Collected data
☆ ☆ ☆ ☆ ☆

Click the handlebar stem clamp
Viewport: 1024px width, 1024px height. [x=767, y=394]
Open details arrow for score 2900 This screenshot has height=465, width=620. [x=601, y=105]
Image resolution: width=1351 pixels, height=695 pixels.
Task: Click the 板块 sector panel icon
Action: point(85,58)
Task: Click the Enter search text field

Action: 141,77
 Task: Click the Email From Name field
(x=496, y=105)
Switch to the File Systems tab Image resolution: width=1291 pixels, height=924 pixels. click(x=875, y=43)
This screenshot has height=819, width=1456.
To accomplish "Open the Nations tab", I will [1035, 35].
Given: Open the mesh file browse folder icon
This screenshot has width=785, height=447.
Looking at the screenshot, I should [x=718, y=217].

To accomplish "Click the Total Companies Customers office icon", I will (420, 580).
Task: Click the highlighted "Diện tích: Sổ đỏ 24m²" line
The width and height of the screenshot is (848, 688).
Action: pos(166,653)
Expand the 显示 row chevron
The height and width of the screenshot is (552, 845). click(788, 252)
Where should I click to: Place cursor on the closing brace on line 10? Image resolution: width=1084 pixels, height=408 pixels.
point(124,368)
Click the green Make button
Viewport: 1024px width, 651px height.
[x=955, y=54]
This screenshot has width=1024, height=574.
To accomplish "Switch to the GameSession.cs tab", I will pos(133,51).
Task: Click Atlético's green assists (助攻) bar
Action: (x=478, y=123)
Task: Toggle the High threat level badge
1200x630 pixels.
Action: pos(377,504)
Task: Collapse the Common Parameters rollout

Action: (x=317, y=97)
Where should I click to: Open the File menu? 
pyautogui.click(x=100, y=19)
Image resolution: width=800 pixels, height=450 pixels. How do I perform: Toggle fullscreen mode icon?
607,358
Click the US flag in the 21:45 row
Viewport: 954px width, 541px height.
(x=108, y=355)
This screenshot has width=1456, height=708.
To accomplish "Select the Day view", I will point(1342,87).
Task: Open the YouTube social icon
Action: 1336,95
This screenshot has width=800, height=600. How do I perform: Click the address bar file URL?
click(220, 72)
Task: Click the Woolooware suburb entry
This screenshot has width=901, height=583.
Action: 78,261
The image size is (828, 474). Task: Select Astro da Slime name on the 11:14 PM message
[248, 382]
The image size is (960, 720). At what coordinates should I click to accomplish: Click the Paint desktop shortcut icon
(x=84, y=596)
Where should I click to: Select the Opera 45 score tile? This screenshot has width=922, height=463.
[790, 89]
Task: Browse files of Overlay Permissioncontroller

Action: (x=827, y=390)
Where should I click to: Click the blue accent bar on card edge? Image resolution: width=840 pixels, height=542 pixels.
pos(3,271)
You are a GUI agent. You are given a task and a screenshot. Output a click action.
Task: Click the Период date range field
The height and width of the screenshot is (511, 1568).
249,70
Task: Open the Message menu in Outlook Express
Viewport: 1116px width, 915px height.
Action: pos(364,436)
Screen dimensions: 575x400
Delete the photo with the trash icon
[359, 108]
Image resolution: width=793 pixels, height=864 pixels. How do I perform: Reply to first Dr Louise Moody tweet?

☆ ☆ ☆ ☆ ☆

Brief
Give the data again in full, keeping every line as it was.

Written solution
Click the handlebar stem clamp
Viewport: 1024px width, 1024px height. [x=767, y=394]
Open details arrow for score 2900 This screenshot has height=465, width=620. [x=601, y=105]
Image resolution: width=1351 pixels, height=695 pixels.
Task: Click the 板块 sector panel icon
Action: point(85,58)
Task: Click the Enter search text field

Action: 141,77
 Task: Click the Email From Name field
(x=496, y=105)
Switch to the File Systems tab Image resolution: width=1291 pixels, height=924 pixels. click(x=875, y=43)
This screenshot has height=819, width=1456.
To accomplish "Open the Nations tab", I will [1035, 35].
Given: Open the mesh file browse folder icon
This screenshot has width=785, height=447.
Looking at the screenshot, I should [x=718, y=217].

To accomplish "Click the Total Companies Customers office icon", I will (420, 580).
Task: Click the highlighted "Diện tích: Sổ đỏ 24m²" line
The width and height of the screenshot is (848, 688).
Action: pos(166,653)
Expand the 显示 row chevron
The height and width of the screenshot is (552, 845). click(788, 252)
Where should I click to: Place cursor on the closing brace on line 10? Image resolution: width=1084 pixels, height=408 pixels.
point(124,368)
Click the green Make button
Viewport: 1024px width, 651px height.
[x=955, y=54]
This screenshot has width=1024, height=574.
To accomplish "Switch to the GameSession.cs tab", I will pos(133,51).
Task: Click Atlético's green assists (助攻) bar
Action: (x=478, y=123)
Task: Toggle the High threat level badge
1200x630 pixels.
Action: pos(377,504)
Task: Collapse the Common Parameters rollout

Action: (x=317, y=97)
Where should I click to: Open the File menu? 
pyautogui.click(x=100, y=19)
Image resolution: width=800 pixels, height=450 pixels. How do I perform: Toggle fullscreen mode icon?
607,358
Click the US flag in the 21:45 row
Viewport: 954px width, 541px height.
(x=108, y=355)
This screenshot has width=1456, height=708.
To accomplish "Select the Day view", I will point(1342,87).
Task: Open the YouTube social icon
Action: 1336,95
This screenshot has width=800, height=600. How do I perform: Click the address bar file URL?
click(220, 72)
Task: Click the Woolooware suburb entry
This screenshot has width=901, height=583.
Action: 78,261
The image size is (828, 474). Task: Select Astro da Slime name on the 11:14 PM message
[248, 382]
The image size is (960, 720). At what coordinates should I click to accomplish: Click the Paint desktop shortcut icon
(x=84, y=596)
Where should I click to: Select the Opera 45 score tile? This screenshot has width=922, height=463.
[790, 89]
Task: Browse files of Overlay Permissioncontroller

Action: (x=827, y=390)
Where should I click to: Click the blue accent bar on card edge? Image resolution: width=840 pixels, height=542 pixels.
pos(3,271)
You are a GUI agent. You are given a task and a screenshot. Output a click action.
Task: Click the Период date range field
The height and width of the screenshot is (511, 1568).
249,70
Task: Open the Message menu in Outlook Express
Viewport: 1116px width, 915px height.
Action: pos(364,436)
Screen dimensions: 575x400
Delete the photo with the trash icon
[359, 108]
Image resolution: width=793 pixels, height=864 pixels. How do I perform: Reply to first Dr Louise Moody tweet?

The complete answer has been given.